TASK REQUIREMENTS: Copy, word for word, each line of the data below from the first through the line containing "Bürgerbeteiligung (86, 791)", and stop there.

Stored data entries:
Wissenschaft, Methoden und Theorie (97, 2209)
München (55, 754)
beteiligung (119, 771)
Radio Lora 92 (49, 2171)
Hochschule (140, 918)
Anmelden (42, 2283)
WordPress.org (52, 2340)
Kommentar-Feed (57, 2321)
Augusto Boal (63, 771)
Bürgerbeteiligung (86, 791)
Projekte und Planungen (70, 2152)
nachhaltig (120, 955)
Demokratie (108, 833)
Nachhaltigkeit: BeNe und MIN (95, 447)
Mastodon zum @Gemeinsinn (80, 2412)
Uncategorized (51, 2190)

WRITTEN ANSWER:
Wissenschaft, Methoden und Theorie (97, 2209)
München (55, 754)
beteiligung (119, 771)
Radio Lora 92 (49, 2171)
Hochschule (140, 918)
Anmelden (42, 2283)
WordPress.org (52, 2340)
Kommentar-Feed (57, 2321)
Augusto Boal (63, 771)
Bürgerbeteiligung (86, 791)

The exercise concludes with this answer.